Pack the Hearing Room & Stop Cuts to the Safety Net

On Thursday May 10, the Fair Budget Coalition sponsored A Day in The Strife, an action at the Wilson Building in protest of Mayor Gray’s proposed cuts to the city’s budget, most of which will once again fall  on the backs of the poor.  For details of what’s in the budget and what’s left out, a good article to read is Kesh Ladduwahetty’s Washington Post article A Tea Party Budget for D.C.  The following video from a Day in the Strife highlights what’s at stake for DC residents who will be directly impacted.

Another DC Budget Balanced on the Backs of the Poor?

Sam Ford Interviews Homeless for ABC 7

April 17, 2012, at his Ward 7 budget town hall meeting, Mayor Vince Gray said, “Just so people are clear. We’re not cutting those things. People will tell you anything. Sometimes they even think they’re right. We’re not cutting homeless services, we’re not cutting affordable housing, we’re not cutting Medicaid, we’re not cutting TANF (Temporary Aid to Needy Families) and we’re not cutting the Summer Youth Employment Program.” Despite this, advocates for social services and affordable housing programs, like the Fair Budget Coalition who’ve been organizing around these issues, will assure you that the mayor’s proposed budget will in no way meet the growing need of DC’s low- and even moderate-income residents in these difficult economic times. In particular, the homeless families living in DC General, whose numbers continue to grow, do not believe maintaining an increasingly tenuous status quo represents their needs or wishes as taxpaying citizens of the District of Columbia. These families made their feelings known at the DC City Council Budget Hearing on April 30, 2012. Only two elected officials, Council Chair Kwame Brown and Ward 8 Councilmember Marion Barry were present at the hearing. ABC 7’s Sam Ford and the Washington Times’ Andrew Harnick covered the story.

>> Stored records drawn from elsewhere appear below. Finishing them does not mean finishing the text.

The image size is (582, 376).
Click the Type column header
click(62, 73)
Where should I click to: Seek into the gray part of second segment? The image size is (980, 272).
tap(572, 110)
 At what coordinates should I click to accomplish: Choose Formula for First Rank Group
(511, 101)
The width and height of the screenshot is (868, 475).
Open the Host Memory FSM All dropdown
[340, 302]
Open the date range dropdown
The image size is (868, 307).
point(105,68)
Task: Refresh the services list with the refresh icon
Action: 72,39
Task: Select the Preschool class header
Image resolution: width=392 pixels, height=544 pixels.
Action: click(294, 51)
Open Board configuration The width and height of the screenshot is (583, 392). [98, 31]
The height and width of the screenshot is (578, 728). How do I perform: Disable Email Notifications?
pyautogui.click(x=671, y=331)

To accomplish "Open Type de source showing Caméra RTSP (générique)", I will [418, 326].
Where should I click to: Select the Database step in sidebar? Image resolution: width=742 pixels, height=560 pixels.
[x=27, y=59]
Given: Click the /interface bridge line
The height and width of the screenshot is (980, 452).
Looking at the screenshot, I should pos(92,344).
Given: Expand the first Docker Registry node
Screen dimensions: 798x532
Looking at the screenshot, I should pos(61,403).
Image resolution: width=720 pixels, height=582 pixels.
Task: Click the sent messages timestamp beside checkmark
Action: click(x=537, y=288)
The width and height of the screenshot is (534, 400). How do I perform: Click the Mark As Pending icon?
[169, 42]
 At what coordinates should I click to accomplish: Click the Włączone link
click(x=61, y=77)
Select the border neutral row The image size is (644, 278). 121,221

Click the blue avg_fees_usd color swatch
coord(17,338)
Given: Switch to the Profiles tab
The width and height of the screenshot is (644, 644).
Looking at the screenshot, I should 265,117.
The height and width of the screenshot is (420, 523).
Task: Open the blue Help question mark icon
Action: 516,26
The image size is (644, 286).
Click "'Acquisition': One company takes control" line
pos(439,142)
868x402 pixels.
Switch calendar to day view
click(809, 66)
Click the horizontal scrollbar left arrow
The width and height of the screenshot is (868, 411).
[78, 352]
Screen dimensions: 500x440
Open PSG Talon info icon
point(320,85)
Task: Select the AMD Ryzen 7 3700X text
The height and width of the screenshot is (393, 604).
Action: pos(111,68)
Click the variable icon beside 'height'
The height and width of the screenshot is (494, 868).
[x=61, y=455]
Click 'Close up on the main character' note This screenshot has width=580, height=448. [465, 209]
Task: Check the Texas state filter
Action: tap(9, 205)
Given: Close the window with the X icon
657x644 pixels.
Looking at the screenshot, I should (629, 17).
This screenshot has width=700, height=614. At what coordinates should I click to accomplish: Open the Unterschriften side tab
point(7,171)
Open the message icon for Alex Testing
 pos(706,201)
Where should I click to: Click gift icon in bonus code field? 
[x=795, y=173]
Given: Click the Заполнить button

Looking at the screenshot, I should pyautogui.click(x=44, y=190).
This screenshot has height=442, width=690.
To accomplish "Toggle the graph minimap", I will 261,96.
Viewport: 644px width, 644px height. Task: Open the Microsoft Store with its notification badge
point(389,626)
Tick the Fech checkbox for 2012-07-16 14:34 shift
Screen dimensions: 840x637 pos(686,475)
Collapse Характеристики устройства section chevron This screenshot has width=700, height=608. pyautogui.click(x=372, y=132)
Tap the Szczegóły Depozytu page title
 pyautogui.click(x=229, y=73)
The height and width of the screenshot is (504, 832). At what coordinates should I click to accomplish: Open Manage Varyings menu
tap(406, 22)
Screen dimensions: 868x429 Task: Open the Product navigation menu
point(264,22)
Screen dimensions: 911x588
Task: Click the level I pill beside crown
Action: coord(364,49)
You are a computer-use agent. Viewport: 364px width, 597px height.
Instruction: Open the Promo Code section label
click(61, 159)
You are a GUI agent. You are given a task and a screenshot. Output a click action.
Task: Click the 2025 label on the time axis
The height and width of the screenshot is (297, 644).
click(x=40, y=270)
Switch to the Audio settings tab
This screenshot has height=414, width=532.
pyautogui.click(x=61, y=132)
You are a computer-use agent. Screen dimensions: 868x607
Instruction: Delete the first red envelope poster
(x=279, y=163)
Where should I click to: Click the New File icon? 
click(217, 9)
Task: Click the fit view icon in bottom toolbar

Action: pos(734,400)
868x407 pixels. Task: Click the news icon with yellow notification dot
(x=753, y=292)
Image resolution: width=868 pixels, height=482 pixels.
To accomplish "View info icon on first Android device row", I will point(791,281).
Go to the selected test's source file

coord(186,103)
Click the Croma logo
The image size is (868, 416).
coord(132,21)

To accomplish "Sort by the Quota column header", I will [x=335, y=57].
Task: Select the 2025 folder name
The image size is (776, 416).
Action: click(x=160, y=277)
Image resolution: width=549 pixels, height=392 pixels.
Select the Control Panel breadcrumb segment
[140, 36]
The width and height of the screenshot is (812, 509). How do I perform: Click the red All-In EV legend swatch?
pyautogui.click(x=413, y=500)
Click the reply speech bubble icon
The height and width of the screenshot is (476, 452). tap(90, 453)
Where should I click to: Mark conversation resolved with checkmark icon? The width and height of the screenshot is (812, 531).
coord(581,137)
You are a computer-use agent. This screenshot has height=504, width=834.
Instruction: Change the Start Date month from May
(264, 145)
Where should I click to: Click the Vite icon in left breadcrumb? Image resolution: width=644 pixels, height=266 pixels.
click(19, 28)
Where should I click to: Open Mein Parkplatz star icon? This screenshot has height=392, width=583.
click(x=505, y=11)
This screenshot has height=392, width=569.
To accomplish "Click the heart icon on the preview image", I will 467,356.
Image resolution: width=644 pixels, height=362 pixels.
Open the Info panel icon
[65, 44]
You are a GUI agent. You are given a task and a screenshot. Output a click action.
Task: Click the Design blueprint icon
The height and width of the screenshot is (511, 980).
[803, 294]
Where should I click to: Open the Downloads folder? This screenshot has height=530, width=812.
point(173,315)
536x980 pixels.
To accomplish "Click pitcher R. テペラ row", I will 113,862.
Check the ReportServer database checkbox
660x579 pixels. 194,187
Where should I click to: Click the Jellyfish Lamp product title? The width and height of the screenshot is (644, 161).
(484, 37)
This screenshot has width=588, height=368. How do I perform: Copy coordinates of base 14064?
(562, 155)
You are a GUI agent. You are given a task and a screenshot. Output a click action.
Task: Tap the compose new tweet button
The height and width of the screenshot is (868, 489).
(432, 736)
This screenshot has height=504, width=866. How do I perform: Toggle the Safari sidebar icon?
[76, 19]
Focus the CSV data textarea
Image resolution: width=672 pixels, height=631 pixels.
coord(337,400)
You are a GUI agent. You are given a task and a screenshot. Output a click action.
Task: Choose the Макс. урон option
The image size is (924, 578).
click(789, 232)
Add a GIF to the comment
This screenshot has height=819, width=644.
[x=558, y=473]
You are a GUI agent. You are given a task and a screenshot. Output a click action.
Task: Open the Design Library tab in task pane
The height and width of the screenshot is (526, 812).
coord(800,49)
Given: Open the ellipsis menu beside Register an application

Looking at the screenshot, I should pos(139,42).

The above videos make clear that DC’s safety net isn’t meeting the needs of many of our residents, but given the time constraints of a local news broadcast, it doesn’t go into much depth. For more insight, it doesn’t hurt to follow the analysis of folks like Howard University professor David Schwartzman, who routinely follows the DC budget.

Cross-posted from The Mail @ DC Watch written by David Schwartzman

Our Mayor proposes another DC budget balanced on the backs of the poor; should we be surprised? On April 20, we learned that our former mayor, Anthony Williams, has been appointed as Chief Executive of the Federal City Council, the leading local think tank of the 1 percent, or is it the 0.1 percent? (Note that Frank Keating, the former Republican governor of Oklahoma and now president and CEO of the American Bankers Association, is the FCC president). Anthony Williams served on Mayor Gray’s transition team and was also just appointed to head the new Tax Revision Commission. As CFO of the Control Board, Anthony Williams was a key architect of the Urban Structural Adjustment Program that balanced our budget on the backs of our poor, while favoring the wealthy with tax cuts (the Tax Parity Act). The Control Board regime closed DC General Hospital, privatized municipal functions, cut the so-called safety net, and increased our income gap to record levels, while setting the course for Mayor Fenty’s agenda that brought this assault on our working and middle class majority to a new level. And Mayor Gray has not unexpectedly continued along the same road.

While our mayor and council deserve credit for their liberal policies regarding sexual orientation and immigrants rights, their economic and public education policies should brand them as Republicans posing as Democrats. For example, our mayor just endorsed new DCPS school closings based on an IFF study funded by the Walton Foundation (Walmart), opening up new opportunities for the semi-privatization of public education. Colbert King just characterized conservative Democrats one hundred years ago as favoring “the wealthy, to whom much has been given, have no stake in anybody else’s success,” http://tinyurl.com/6twrwpf, an apt description of most of our local Democratic elected officials, and of course the Republican posing as an Independent, David Catania. When will these Democrats follow President Obama’s example by at least claiming to go on an “Offense Over Taxes on the Wealthy,” a headline from the New York Times?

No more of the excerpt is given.